Extracted records
-- Opening Marker --

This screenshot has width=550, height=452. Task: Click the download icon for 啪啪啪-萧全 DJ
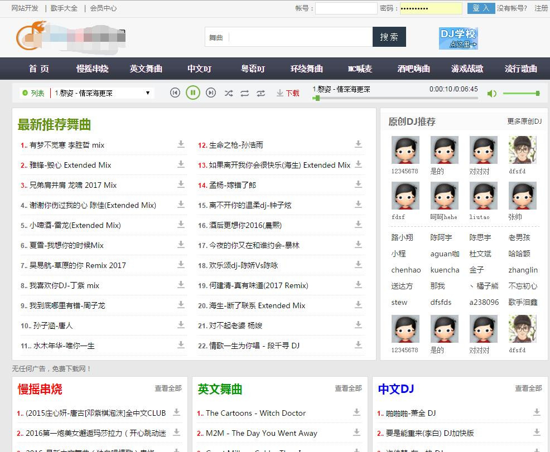pos(537,412)
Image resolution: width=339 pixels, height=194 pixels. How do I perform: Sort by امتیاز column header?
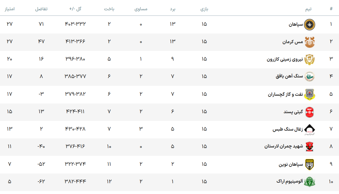coord(10,9)
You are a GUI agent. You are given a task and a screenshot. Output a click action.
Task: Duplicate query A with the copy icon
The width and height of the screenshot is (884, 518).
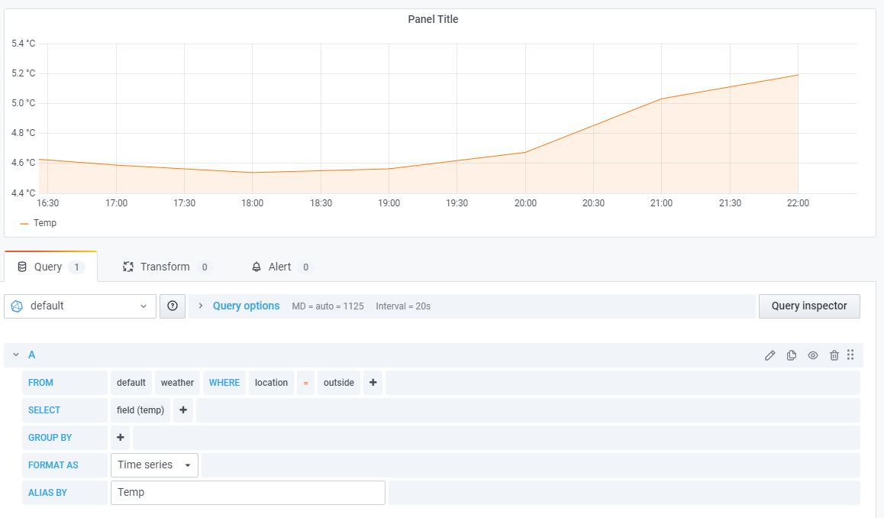(792, 355)
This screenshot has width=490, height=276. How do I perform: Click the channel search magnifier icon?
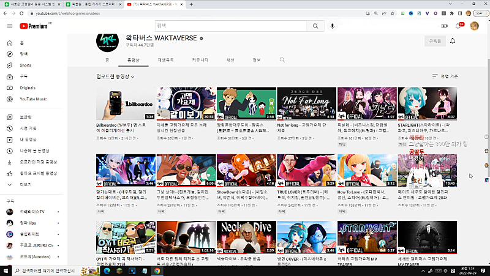click(x=282, y=60)
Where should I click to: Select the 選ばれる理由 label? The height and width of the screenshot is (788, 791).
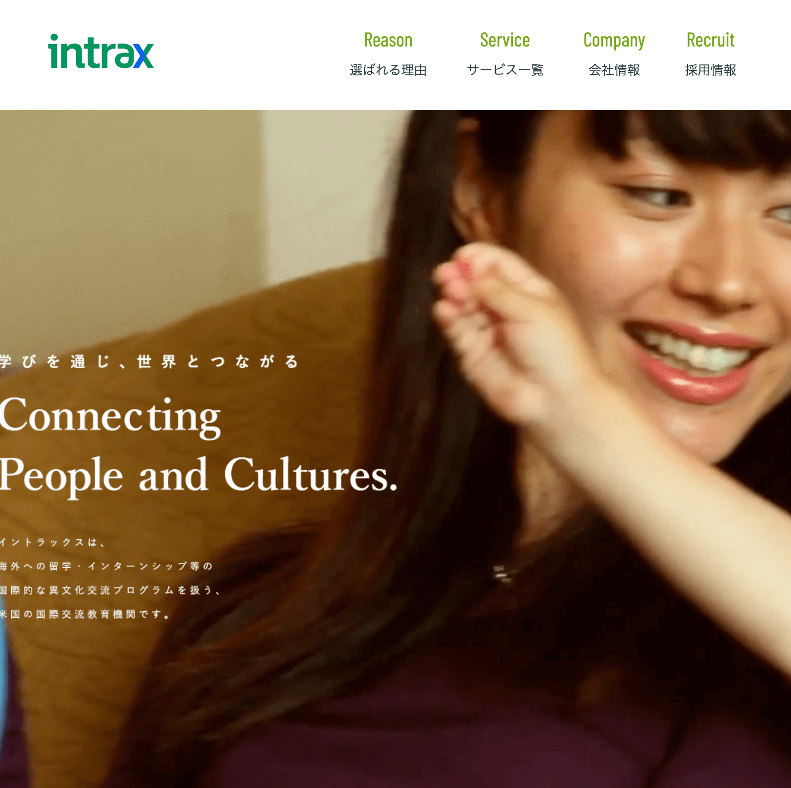pos(388,70)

-- Closing Marker --

What is needed is an exact copy of the lines from the line with "Where should I" to the end of the data above, both included, without any pictures.

**EXERCISE RESULT**
Where should I click to: Select the 選ばれる理由 label? The height and width of the screenshot is (788, 791).
pos(388,70)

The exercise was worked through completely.